Pesquisadores do MIT e da Universidade de Chicago desenvolveram filtros capazes de capturar dióxido de carbono (CO₂) diretamente do ar por meio de sistemas já presentes em edifícios, como ar-condicionados e estruturas de ventilação.
“A proposta pode transformar prédios, escolas, escritórios e fábricas em unidades distribuídas de captura de carbono, incorporando estratégias de descarbonização à infraestrutura urbana já existente”, explica Manuel Rodríguez, coordenador de inovação e desenvolvimento da NanoBrasil.
A inovação utiliza nanofibras de carbono revestidas com polímeros especiais, capazes de ampliar significativamente a área de contato com o CO₂ e aumentar a eficiência da captura do gás.

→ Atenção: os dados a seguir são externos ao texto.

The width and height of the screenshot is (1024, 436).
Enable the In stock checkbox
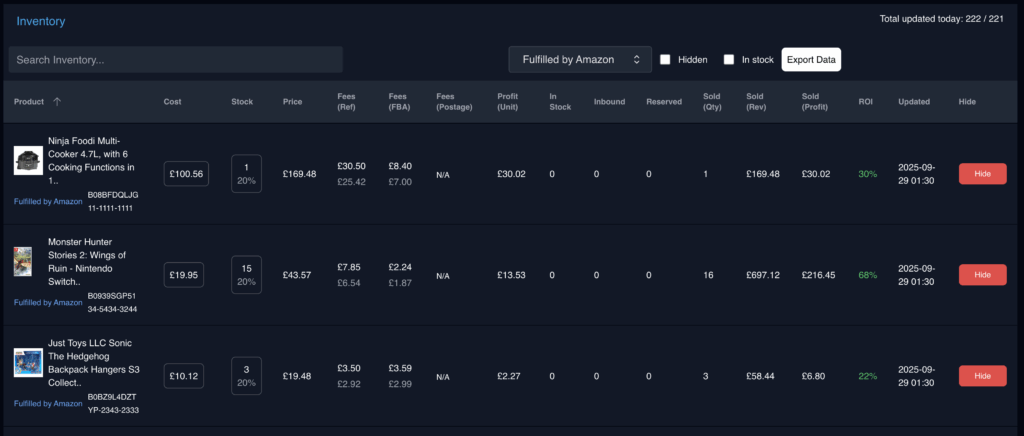click(729, 60)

Na prática, isso permite reduzir o consumo energético do processo em comparação aos modelos industriais tradicionais de captura de carbono.
Captura integrada
Hoje, grande parte das tecnologias de captura de carbono depende de plantas industriais complexas, com alto custo operacional e elevada demanda energética.
“Segundo os pesquisadores, o sistema foi desenvolvido para operar com baixo consumo energético, justamente para permitir sua aplicação em larga escala em edifícios e estruturas urbanas”, explica Manuel.

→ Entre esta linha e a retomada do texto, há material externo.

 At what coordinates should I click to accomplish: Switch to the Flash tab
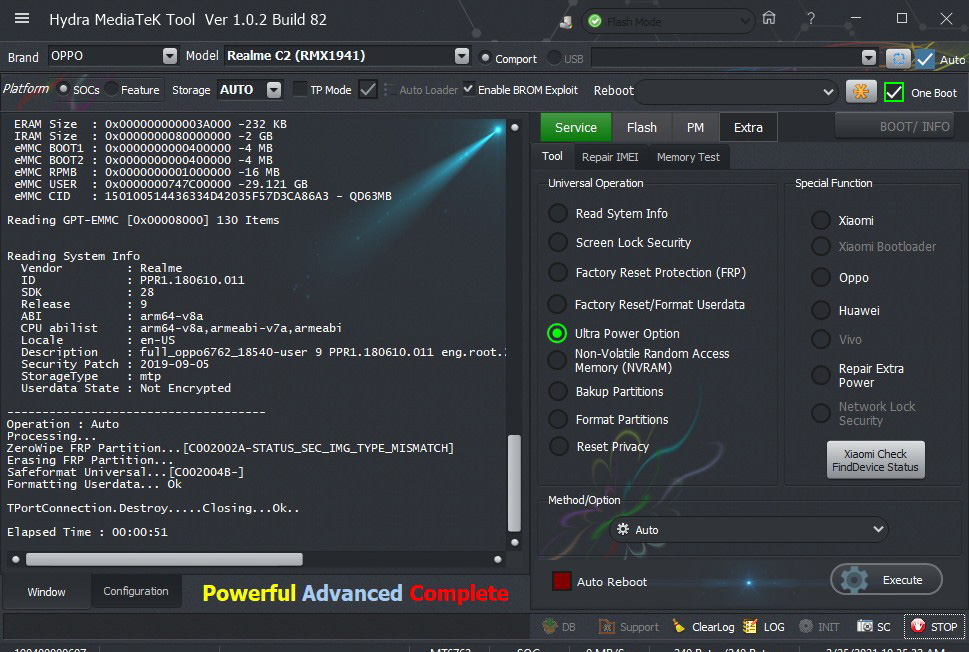(x=641, y=127)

A proposta é que os filtros atuem de forma integrada aos sistemas de ventilação já existentes, sem gerar impacto significativo no consumo de energia das edificações.
A busca por soluções desse tipo vem crescendo nos últimos anos diante das metas globais de redução de emissões. Tecnologias capazes de reduzir ou capturar CO₂ ganharam força diante dos impactos ambientais e das metas globais de transição para modelos mais sustentáveis.

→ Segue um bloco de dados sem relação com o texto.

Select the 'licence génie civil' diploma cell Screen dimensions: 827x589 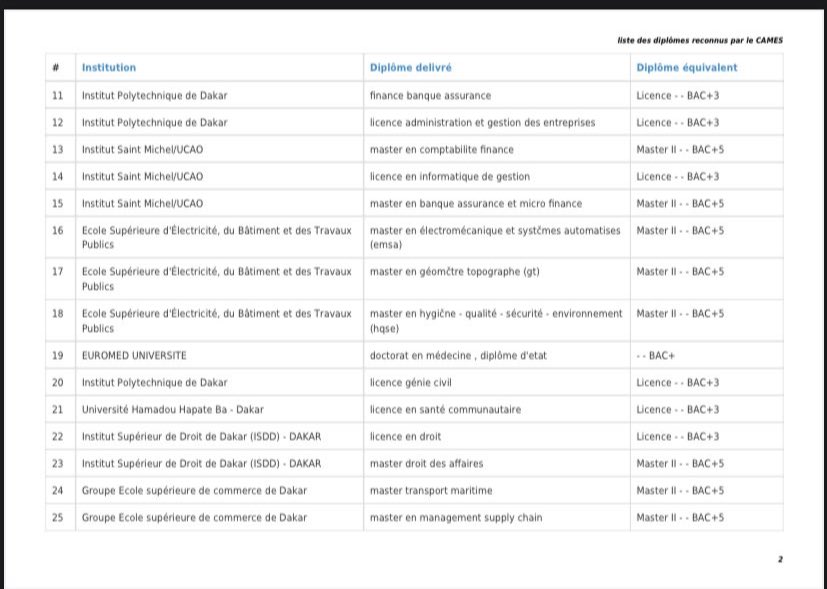[x=411, y=383]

Além da redução potencial das emissões, a tecnologia também pode contribuir para melhorias na qualidade do ar interno e na eficiência energética dos edifícios.
Aplicação prática
“Esse tipo de solução mostra como a nanotecnologia pode deixar de atuar apenas em ambientes laboratoriais e passar a integrar estruturas do cotidiano das cidades”, afirma Rodríguez.
Embora os resultados sejam promissores, a aplicação em larga escala ainda depende de avanços em produção industrial, durabilidade dos filtros e infraestrutura para reaproveitamento do carbono capturado.
Mesmo com os desafios, o avanço reforça como materiais nanoestruturados vêm ampliando as possibilidades de aplicação da nanotecnologia em soluções ambientais de larga escala.
“A NanoBrasil acompanha esse tipo de avanço justamente para conectar soluções promissoras às demandas da indústria e do mercado”, afirma Manuel Rodríguez, coordenador de inovação e desenvolvimento da NanoBrasil.